_PROBLEM DESCRIPTION_
In the material below, how many lines contain "title"? Answer with the number alone.

------------------------------

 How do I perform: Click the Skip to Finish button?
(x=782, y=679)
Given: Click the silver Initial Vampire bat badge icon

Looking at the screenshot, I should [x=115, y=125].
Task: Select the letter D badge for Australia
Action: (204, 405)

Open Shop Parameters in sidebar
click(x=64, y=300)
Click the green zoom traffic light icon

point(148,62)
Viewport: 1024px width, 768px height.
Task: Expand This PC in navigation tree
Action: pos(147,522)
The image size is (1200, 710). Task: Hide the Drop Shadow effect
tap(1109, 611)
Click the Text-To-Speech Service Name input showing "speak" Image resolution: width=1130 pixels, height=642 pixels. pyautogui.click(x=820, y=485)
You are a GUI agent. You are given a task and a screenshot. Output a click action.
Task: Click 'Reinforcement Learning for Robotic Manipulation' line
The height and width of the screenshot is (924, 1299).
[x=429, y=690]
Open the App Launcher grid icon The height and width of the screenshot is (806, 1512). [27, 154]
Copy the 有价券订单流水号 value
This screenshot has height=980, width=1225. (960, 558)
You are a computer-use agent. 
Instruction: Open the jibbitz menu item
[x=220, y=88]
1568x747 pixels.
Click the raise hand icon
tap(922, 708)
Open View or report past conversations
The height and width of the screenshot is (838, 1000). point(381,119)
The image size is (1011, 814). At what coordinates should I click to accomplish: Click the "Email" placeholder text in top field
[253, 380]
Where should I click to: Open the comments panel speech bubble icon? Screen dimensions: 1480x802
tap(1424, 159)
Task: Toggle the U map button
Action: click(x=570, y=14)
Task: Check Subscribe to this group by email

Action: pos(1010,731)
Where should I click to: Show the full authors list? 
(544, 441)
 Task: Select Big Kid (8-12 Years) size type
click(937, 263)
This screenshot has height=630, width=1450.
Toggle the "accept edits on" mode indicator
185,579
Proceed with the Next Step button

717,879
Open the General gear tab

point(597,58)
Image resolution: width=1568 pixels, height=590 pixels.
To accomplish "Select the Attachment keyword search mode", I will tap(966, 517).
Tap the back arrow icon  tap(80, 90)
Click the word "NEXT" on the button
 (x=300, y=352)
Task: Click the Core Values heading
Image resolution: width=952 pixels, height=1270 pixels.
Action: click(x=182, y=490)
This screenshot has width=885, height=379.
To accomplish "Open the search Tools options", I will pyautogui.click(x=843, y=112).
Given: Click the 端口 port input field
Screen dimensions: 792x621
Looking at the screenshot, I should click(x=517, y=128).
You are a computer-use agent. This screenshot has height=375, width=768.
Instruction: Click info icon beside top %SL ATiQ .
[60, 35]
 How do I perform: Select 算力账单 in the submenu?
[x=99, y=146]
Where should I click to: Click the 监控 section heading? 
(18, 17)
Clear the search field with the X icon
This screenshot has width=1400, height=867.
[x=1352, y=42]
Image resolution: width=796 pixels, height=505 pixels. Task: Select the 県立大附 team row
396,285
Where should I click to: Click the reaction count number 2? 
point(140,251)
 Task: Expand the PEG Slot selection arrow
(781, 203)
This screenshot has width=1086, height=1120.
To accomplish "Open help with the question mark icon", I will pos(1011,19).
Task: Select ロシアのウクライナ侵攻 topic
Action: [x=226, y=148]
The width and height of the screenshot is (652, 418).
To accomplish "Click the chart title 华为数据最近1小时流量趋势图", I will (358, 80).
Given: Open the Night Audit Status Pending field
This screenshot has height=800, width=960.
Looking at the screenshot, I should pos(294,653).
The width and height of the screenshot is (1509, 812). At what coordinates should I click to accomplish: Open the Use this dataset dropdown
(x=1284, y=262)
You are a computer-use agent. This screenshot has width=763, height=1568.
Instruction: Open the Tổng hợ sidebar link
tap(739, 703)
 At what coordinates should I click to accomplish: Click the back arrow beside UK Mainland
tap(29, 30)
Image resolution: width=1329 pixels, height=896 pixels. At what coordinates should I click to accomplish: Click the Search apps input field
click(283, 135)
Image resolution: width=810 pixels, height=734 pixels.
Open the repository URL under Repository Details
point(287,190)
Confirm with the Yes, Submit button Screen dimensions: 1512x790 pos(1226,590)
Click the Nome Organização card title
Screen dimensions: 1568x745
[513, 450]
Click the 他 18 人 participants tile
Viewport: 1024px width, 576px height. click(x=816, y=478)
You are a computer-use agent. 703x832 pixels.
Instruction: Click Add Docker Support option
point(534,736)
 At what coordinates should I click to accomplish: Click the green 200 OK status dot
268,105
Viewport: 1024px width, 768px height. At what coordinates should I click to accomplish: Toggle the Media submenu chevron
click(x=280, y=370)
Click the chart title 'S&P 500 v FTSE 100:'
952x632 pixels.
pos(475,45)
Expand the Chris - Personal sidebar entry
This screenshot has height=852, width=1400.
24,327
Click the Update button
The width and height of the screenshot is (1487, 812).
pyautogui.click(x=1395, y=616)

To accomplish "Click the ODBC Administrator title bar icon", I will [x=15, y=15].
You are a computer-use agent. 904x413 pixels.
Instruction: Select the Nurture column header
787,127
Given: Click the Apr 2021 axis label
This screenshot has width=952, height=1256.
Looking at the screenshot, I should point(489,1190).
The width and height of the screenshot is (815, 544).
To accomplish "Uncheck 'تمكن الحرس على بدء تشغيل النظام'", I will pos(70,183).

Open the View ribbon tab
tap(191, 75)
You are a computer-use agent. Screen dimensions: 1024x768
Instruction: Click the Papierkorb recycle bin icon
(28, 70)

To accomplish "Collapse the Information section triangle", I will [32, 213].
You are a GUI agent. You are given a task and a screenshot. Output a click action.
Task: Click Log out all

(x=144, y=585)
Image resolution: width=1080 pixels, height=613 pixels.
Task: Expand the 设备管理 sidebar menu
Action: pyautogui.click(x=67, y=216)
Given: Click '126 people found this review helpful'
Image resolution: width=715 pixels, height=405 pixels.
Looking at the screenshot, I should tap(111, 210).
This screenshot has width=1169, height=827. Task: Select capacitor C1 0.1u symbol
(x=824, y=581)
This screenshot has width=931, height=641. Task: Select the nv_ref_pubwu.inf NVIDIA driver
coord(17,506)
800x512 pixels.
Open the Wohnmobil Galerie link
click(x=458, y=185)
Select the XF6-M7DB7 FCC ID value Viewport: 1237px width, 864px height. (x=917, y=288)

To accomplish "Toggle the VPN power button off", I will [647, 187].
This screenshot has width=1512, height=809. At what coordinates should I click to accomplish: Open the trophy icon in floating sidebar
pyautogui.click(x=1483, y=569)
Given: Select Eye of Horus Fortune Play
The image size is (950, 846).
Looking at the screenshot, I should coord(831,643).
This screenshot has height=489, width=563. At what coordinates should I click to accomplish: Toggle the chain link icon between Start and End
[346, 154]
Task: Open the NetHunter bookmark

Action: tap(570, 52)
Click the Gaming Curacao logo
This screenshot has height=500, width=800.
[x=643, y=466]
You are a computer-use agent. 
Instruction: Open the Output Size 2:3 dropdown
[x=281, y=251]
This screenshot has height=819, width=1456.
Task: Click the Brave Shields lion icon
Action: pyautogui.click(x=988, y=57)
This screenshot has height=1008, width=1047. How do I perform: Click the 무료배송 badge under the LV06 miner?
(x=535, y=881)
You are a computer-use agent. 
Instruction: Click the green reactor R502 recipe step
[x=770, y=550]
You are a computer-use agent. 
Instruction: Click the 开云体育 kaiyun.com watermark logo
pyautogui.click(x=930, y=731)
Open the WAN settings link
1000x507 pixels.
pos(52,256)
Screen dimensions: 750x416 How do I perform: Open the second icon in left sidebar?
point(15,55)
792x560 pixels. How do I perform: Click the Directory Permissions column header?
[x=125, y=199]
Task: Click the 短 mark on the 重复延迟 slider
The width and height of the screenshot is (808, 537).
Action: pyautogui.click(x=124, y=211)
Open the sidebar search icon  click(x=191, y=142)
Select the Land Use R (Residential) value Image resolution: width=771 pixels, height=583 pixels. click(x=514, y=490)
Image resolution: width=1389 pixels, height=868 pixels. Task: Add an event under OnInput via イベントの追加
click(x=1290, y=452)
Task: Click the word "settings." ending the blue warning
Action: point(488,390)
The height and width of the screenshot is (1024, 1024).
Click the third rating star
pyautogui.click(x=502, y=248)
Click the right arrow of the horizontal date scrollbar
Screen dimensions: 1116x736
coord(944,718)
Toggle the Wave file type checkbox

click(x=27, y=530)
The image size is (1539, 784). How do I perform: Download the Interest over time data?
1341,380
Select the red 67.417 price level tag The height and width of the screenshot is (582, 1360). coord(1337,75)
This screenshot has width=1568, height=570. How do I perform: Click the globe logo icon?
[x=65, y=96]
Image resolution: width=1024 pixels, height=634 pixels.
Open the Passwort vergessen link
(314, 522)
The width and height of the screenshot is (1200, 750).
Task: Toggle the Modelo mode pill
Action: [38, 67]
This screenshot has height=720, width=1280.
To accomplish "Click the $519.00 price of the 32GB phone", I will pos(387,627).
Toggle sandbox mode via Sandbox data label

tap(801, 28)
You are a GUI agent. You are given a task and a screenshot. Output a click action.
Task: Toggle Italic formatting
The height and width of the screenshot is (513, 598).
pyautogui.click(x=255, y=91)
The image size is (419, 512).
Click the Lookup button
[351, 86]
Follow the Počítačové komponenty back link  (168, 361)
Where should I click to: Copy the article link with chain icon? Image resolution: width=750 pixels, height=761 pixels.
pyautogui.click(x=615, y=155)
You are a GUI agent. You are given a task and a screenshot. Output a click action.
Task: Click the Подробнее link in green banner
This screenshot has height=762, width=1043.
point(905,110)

------------------------------

_RESULT FOR THIS TASK_
4